PROMPT:
Rewrite the lines below as a JSON list of strings, one string per line, leaving out the blank lines.

DATA EXTRACT:

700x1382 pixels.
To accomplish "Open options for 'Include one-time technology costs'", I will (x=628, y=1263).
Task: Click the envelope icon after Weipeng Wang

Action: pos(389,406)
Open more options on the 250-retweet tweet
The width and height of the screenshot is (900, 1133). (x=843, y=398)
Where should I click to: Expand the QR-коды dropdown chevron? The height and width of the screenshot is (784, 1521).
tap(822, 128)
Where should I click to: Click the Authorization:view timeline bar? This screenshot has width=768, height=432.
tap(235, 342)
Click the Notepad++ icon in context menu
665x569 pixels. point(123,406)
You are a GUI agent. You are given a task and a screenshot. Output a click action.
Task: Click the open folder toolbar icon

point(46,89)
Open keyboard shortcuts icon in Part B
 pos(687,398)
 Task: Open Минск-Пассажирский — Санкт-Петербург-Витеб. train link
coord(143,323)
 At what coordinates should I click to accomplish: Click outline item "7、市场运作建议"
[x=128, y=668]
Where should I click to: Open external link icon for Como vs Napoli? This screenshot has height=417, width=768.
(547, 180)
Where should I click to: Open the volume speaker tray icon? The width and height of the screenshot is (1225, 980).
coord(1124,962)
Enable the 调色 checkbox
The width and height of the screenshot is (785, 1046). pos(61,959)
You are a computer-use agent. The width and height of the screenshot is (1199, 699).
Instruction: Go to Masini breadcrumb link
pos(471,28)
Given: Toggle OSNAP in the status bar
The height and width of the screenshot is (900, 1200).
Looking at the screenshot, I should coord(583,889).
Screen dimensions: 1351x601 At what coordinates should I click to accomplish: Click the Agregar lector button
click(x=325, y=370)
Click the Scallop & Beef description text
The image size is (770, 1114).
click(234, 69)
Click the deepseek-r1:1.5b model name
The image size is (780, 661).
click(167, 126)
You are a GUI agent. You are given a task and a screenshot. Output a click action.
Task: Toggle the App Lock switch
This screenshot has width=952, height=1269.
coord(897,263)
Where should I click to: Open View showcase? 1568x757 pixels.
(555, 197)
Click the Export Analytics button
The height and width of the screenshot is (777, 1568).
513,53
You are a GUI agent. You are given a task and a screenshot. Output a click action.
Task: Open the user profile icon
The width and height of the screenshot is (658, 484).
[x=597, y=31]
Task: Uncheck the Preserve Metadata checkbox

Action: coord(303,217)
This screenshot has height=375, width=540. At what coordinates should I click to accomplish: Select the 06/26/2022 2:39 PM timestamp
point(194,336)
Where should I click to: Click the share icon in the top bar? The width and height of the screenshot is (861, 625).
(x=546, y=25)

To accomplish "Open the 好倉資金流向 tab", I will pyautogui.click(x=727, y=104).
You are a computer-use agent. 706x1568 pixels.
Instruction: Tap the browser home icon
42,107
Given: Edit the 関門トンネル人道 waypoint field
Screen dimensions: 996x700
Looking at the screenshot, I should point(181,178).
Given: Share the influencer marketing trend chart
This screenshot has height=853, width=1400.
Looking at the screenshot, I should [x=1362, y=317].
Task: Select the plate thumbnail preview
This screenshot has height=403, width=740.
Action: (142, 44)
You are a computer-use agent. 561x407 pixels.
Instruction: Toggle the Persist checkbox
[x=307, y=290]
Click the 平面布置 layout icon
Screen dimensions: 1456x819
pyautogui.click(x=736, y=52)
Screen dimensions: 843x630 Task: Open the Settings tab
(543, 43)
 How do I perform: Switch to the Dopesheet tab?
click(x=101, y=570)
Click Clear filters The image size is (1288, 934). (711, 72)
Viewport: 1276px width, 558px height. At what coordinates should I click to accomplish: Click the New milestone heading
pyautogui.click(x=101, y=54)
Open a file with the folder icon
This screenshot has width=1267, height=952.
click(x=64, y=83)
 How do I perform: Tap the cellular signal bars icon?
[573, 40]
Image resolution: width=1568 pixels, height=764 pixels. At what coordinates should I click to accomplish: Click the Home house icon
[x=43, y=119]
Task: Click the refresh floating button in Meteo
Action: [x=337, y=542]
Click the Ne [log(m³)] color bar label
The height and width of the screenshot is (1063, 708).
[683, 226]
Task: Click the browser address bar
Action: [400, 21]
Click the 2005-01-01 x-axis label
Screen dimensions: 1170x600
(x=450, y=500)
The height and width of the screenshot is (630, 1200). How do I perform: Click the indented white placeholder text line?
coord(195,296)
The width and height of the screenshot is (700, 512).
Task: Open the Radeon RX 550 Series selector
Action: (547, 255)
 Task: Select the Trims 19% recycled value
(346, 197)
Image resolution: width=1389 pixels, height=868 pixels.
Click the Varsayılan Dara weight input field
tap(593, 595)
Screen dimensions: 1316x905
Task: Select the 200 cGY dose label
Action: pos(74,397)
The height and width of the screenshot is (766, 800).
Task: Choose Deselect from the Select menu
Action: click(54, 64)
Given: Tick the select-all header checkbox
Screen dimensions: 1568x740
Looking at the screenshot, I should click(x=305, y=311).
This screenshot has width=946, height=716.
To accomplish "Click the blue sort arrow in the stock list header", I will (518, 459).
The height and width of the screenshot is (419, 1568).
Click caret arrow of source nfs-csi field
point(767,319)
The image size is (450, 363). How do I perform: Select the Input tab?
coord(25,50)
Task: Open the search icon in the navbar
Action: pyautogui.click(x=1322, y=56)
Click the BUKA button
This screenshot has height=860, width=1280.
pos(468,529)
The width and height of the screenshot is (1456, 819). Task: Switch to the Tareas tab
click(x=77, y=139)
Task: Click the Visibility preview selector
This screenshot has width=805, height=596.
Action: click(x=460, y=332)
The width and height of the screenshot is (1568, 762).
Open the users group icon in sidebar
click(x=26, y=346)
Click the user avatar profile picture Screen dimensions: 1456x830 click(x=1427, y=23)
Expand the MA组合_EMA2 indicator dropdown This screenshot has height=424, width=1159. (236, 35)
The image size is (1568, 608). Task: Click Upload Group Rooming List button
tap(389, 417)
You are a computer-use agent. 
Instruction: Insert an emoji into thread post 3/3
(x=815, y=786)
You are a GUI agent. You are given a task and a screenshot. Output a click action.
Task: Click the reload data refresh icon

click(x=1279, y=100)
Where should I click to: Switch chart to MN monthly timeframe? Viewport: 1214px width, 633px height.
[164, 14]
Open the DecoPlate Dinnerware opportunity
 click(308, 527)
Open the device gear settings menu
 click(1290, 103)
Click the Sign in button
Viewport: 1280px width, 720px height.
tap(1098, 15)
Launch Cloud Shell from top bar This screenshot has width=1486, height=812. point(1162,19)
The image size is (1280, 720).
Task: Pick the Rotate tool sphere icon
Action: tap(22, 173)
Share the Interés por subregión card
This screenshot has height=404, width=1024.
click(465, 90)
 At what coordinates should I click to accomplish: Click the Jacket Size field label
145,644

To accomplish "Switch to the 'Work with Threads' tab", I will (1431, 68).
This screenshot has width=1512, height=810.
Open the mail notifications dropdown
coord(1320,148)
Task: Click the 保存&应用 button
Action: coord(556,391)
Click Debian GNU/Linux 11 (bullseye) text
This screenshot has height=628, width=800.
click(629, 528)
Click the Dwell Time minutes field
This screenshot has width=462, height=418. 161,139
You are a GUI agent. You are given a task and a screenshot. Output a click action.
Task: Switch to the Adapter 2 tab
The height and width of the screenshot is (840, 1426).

FINAL RESULT:
[
  "700x1382 pixels.",
  "To accomplish \"Open options for 'Include one-time technology costs'\", I will (x=628, y=1263).",
  "Task: Click the envelope icon after Weipeng Wang",
  "Action: pos(389,406)",
  "Open more options on the 250-retweet tweet",
  "The width and height of the screenshot is (900, 1133). (x=843, y=398)",
  "Where should I click to: Expand the QR-коды dropdown chevron? The height and width of the screenshot is (784, 1521).",
  "tap(822, 128)",
  "Where should I click to: Click the Authorization:view timeline bar? This screenshot has width=768, height=432.",
  "tap(235, 342)",
  "Click the Notepad++ icon in context menu",
  "665x569 pixels. point(123,406)",
  "You are a GUI agent. You are given a task and a screenshot. Output a click action.",
  "Task: Click the open folder toolbar icon",
  "point(46,89)",
  "Open keyboard shortcuts icon in Part B",
  " pos(687,398)",
  " Task: Open Минск-Пассажирский — Санкт-Петербург-Витеб. train link",
  "coord(143,323)",
  " At what coordinates should I click to accomplish: Click outline item \"7、市场运作建议\"",
  "[x=128, y=668]",
  "Where should I click to: Open external link icon for Como vs Napoli? This screenshot has height=417, width=768.",
  "(547, 180)",
  "Where should I click to: Open the volume speaker tray icon? The width and height of the screenshot is (1225, 980).",
  "coord(1124,962)",
  "Enable the 调色 checkbox",
  "The width and height of the screenshot is (785, 1046). pos(61,959)",
  "You are a computer-use agent. The width and height of the screenshot is (1199, 699).",
  "Instruction: Go to Masini breadcrumb link",
  "pos(471,28)",
  "Given: Toggle OSNAP in the status bar",
  "The height and width of the screenshot is (900, 1200).",
  "Looking at the screenshot, I should coord(583,889).",
  "Screen dimensions: 1351x601 At what coordinates should I click to accomplish: Click the Agregar lector button",
  "click(x=325, y=370)",
  "Click the Scallop & Beef description text",
  "The image size is (770, 1114).",
  "click(234, 69)",
  "Click the deepseek-r1:1.5b model name",
  "The image size is (780, 661).",
  "click(167, 126)",
  "You are a GUI agent. You are given a task and a screenshot. Output a click action.",
  "Task: Toggle the App Lock switch",
  "This screenshot has width=952, height=1269.",
  "coord(897,263)",
  "Where should I click to: Open View showcase? 1568x757 pixels.",
  "(555, 197)",
  "Click the Export Analytics button",
  "The height and width of the screenshot is (777, 1568).",
  "513,53",
  "You are a GUI agent. You are given a task and a screenshot. Output a click action.",
  "Task: Open the user profile icon",
  "The width and height of the screenshot is (658, 484).",
  "[x=597, y=31]",
  "Task: Uncheck the Preserve Metadata checkbox",
  "Action: coord(303,217)",
  "This screenshot has height=375, width=540. At what coordinates should I click to accomplish: Select the 06/26/2022 2:39 PM timestamp",
  "point(194,336)",
  "Where should I click to: Click the share icon in the top bar? The width and height of the screenshot is (861, 625).",
  "(x=546, y=25)",
  "To accomplish \"Open the 好倉資金流向 tab\", I will pyautogui.click(x=727, y=104).",
  "You are a computer-use agent. 706x1568 pixels.",
  "Instruction: Tap the browser home icon",
  "42,107",
  "Given: Edit the 関門トンネル人道 waypoint field",
  "Screen dimensions: 996x700",
  "Looking at the screenshot, I should point(181,178).",
  "Given: Share the influencer marketing trend chart",
  "This screenshot has height=853, width=1400.",
  "Looking at the screenshot, I should [x=1362, y=317].",
  "Task: Select the plate thumbnail preview",
  "This screenshot has height=403, width=740.",
  "Action: (142, 44)",
  "You are a computer-use agent. 561x407 pixels.",
  "Instruction: Toggle the Persist checkbox",
  "[x=307, y=290]",
  "Click the 平面布置 layout icon",
  "Screen dimensions: 1456x819",
  "pyautogui.click(x=736, y=52)",
  "Screen dimensions: 843x630 Task: Open the Settings tab",
  "(543, 43)",
  " How do I perform: Switch to the Dopesheet tab?",
  "click(x=101, y=570)",
  "Click Clear filters The image size is (1288, 934). (711, 72)",
  "Viewport: 1276px width, 558px height. At what coordinates should I click to accomplish: Click the New milestone heading",
  "pyautogui.click(x=101, y=54)",
  "Open a file with the folder icon",
  "This screenshot has width=1267, height=952.",
  "click(x=64, y=83)",
  " How do I perform: Tap the cellular signal bars icon?",
  "[573, 40]",
  "Image resolution: width=1568 pixels, height=764 pixels. At what coordinates should I click to accomplish: Click the Home house icon",
  "[x=43, y=119]",
  "Task: Click the refresh floating button in Meteo",
  "Action: [x=337, y=542]",
  "Click the Ne [log(m³)] color bar label",
  "The height and width of the screenshot is (1063, 708).",
  "[683, 226]",
  "Task: Click the browser address bar",
  "Action: [400, 21]",
  "Click the 2005-01-01 x-axis label",
  "Screen dimensions: 1170x600",
  "(x=450, y=500)",
  "The height and width of the screenshot is (630, 1200). How do I perform: Click the indented white placeholder text line?",
  "coord(195,296)",
  "The width and height of the screenshot is (700, 512).",
  "Task: Open the Radeon RX 550 Series selector",
  "Action: (547, 255)",
  " Task: Select the Trims 19% recycled value",
  "(346, 197)",
  "Image resolution: width=1389 pixels, height=868 pixels.",
  "Click the Varsayılan Dara weight input field",
  "tap(593, 595)",
  "Screen dimensions: 1316x905",
  "Task: Select the 200 cGY dose label",
  "Action: pos(74,397)",
  "The height and width of the screenshot is (766, 800).",
  "Task: Choose Deselect from the Select menu",
  "Action: click(54, 64)",
  "Given: Tick the select-all header checkbox",
  "Screen dimensions: 1568x740",
  "Looking at the screenshot, I should click(x=305, y=311).",
  "This screenshot has width=946, height=716.",
  "To accomplish \"Click the blue sort arrow in the stock list header\", I will (518, 459).",
  "The height and width of the screenshot is (419, 1568).",
  "Click caret arrow of source nfs-csi field",
  "point(767,319)",
  "The image size is (450, 363). How do I perform: Select the Input tab?",
  "coord(25,50)",
  "Task: Open the search icon in the navbar",
  "Action: pyautogui.click(x=1322, y=56)",
  "Click the BUKA button",
  "This screenshot has height=860, width=1280.",
  "pos(468,529)",
  "The width and height of the screenshot is (1456, 819). Task: Switch to the Tareas tab",
  "click(x=77, y=139)",
  "Task: Click the Visibility preview selector",
  "This screenshot has width=805, height=596.",
  "Action: click(x=460, y=332)",
  "The width and height of the screenshot is (1568, 762).",
  "Open the users group icon in sidebar",
  "click(x=26, y=346)",
  "Click the user avatar profile picture Screen dimensions: 1456x830 click(x=1427, y=23)",
  "Expand the MA组合_EMA2 indicator dropdown This screenshot has height=424, width=1159. (236, 35)",
  "The image size is (1568, 608). Task: Click Upload Group Rooming List button",
  "tap(389, 417)",
  "You are a computer-use agent. ",
  "Instruction: Insert an emoji into thread post 3/3",
  "(x=815, y=786)",
  "You are a GUI agent. You are given a task and a screenshot. Output a click action.",
  "Task: Click the reload data refresh icon",
  "click(x=1279, y=100)",
  "Where should I click to: Switch chart to MN monthly timeframe? Viewport: 1214px width, 633px height.",
  "[164, 14]",
  "Open the DecoPlate Dinnerware opportunity",
  " click(308, 527)",
  "Open the device gear settings menu",
  " click(1290, 103)",
  "Click the Sign in button",
  "Viewport: 1280px width, 720px height.",
  "tap(1098, 15)",
  "Launch Cloud Shell from top bar This screenshot has width=1486, height=812. point(1162,19)",
  "The image size is (1280, 720).",
  "Task: Pick the Rotate tool sphere icon",
  "Action: tap(22, 173)",
  "Share the Interés por subregión card",
  "This screenshot has height=404, width=1024.",
  "click(465, 90)",
  " At what coordinates should I click to accomplish: Click the Jacket Size field label",
  "145,644",
  "To accomplish \"Switch to the 'Work with Threads' tab\", I will (1431, 68).",
  "This screenshot has width=1512, height=810.",
  "Open the mail notifications dropdown",
  "coord(1320,148)",
  "Task: Click the 保存&应用 button",
  "Action: coord(556,391)",
  "Click Debian GNU/Linux 11 (bullseye) text",
  "This screenshot has height=628, width=800.",
  "click(629, 528)",
  "Click the Dwell Time minutes field",
  "This screenshot has width=462, height=418. 161,139",
  "You are a GUI agent. You are given a task and a screenshot. Output a click action.",
  "Task: Switch to the Adapter 2 tab",
  "The height and width of the screenshot is (840, 1426)."
]